Swim and Dive don’t belong together

Home Sports Swim and Dive don’t belong together

Swimming and diving are like awkward cousins at a family reunion. You may both share a grandmother, but outside of that you can’t hold a conversation longer than 30 seconds before running out of things to say.

Swimming and diving’s common ancestry can be traced back to the pool they practice and compete in, but that is where their family resemblance ends.

With the recent ending of the 2015 swim season, it is now time that swimming and diving part ways as unlikely friends and begin being treated as individual sports.

While both sports require tremendous amounts of athleticism, the type of athleticism differs. Swimming is a speed sport more similar to track and diving is a more akin to gymnastics. Swimmers tend to have longer, looser, and more endurance-oriented muscles, divers then tend to have tighter, more compact, aerobatic muscles.

Yet NCAA insists on cramming swimming and diving into the same meets.

Have you ever been in the middle of a hockey game and seen the rink cleared for a round of figure skating routines? Or seen a wrestler have to clear the mat during a match for a rhythmic gymnast? These situations sound absurd. Despite sharing the same rink or gym the listed sports have nothing in common. Yet swimming and diving are forced to compete together because we share a pool.

There is one sport besides swimming and diving that combines different events, and that’s track and field.

Like swimmers and divers, track and field athletes are built fundamentally different from one another. No one would mistake a champion thrower for a champion long distance runner.

Unlike swimming and diving, however, sprinters and pole-vaulters can compete at the same time.

As a collegiate swimmer, I find no joy in sitting on a cold deck, silently for two 40-minute sessions of diving, only to warm up all over again for my upcoming races. Similarly, I can imagine that no divers enjoy sitting watching swimmers splash between two walls for hours, while they twiddle their thumbs.

The same logic should follow for swimming and diving as it does other sports. The sports should either be completely separate events, or conducted so that they don’t impede with one another. They are different sports, and should be treated as any other athletic event — as the main event of the competition. Swimmers already compete with the other swim teams, why force them to compete with the divers for attention too?

Perhaps a more critical flaw than the disruption of the meet in the swimming and diving is the combination of scores.

Until championship meets at the end of the season, swimming and diving are scored together. This makes about as much sense as determining a tie in a hockey game, not by a shootout, but by choosing the best figure skating routine.

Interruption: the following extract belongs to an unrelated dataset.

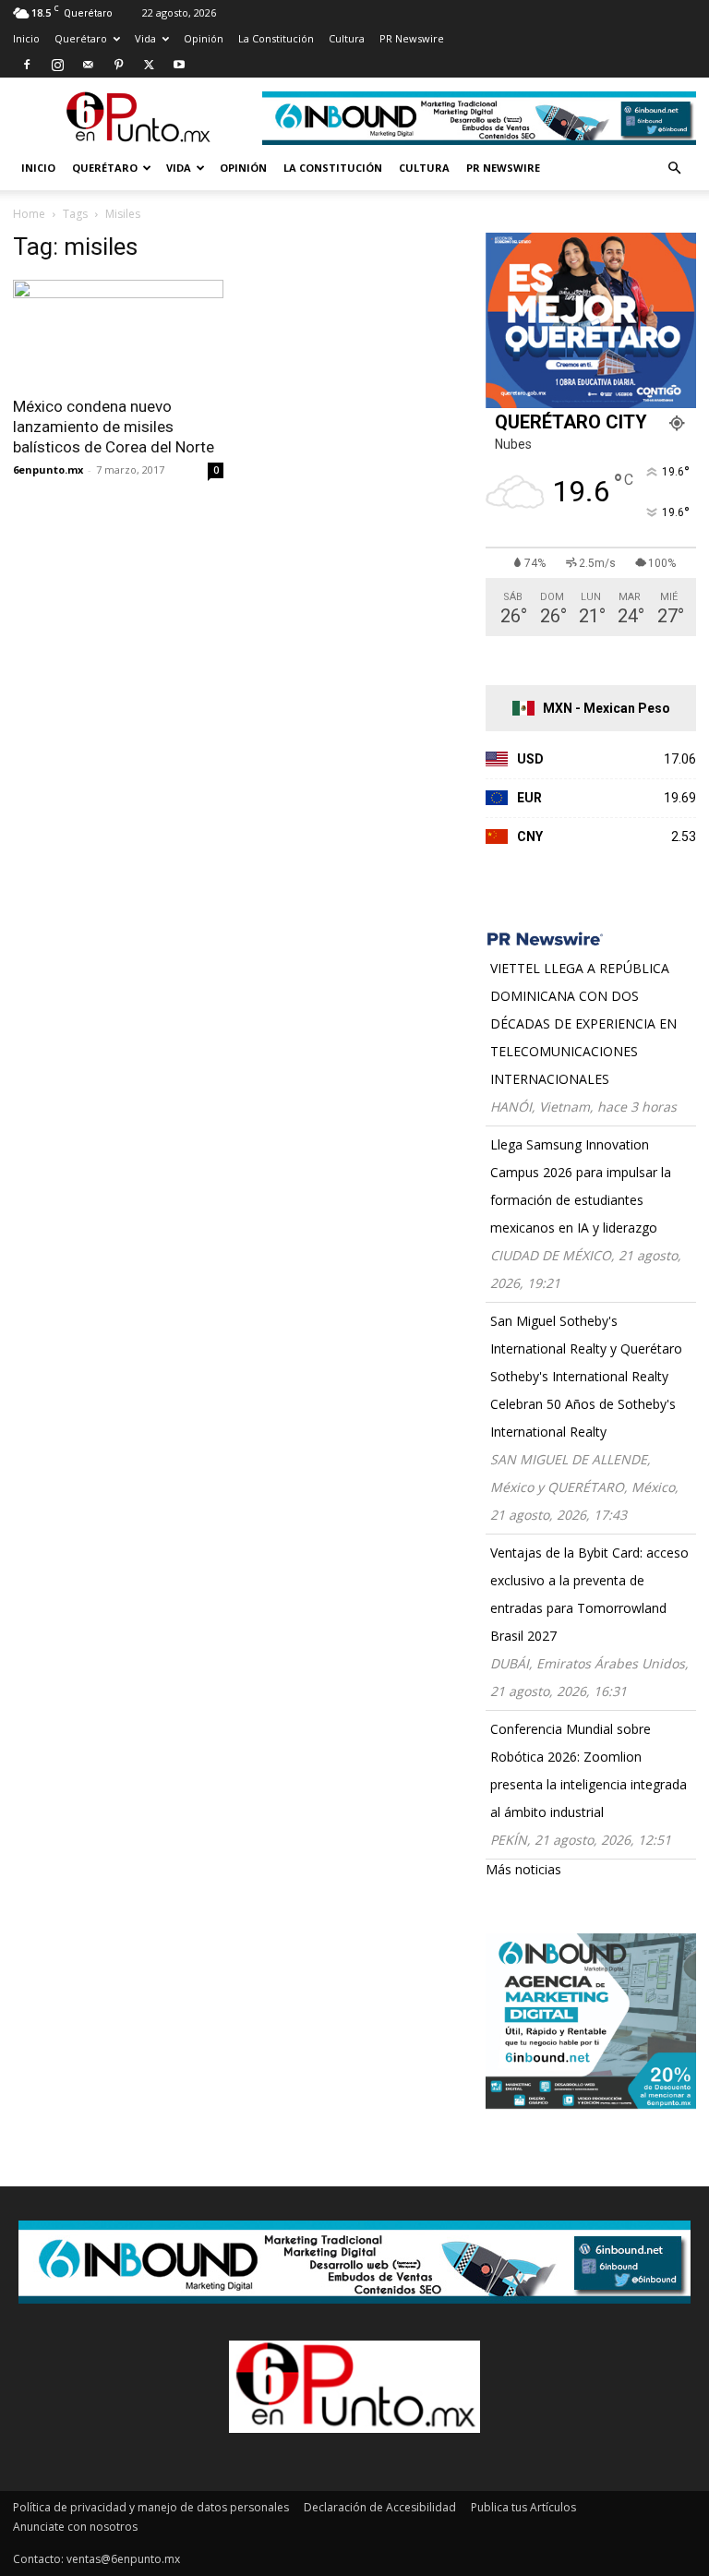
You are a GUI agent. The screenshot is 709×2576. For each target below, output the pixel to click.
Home (29, 214)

Diving is treated just like another event at a swim meet. When the opposing team had 3 divers, they are automatically awarded nine points for first place, four points for second place, and three points for third place in both the one-meter and the three-meter boards, leaving us 32 points behind from the start. We were being punished for something we have no control over, constantly trying to play catch up. It got to be so frustrating, girls on the team were asking the coach if they could cannonball off the three-meter in order to pick up the last-place finishing points.

No harm would come by separating the scores of the two teams. By allowing one swim team to win, but the opposing diving team to win prevents teams from being penalized for uncontrollable factors. Additionally it allows teams to evaluate themselves solely on their own merits, creating an accurate evaluation of where the team stands within the season.

Swimming and diving should become independent and separate sports — before I am compelled to cannonball off the three-meter.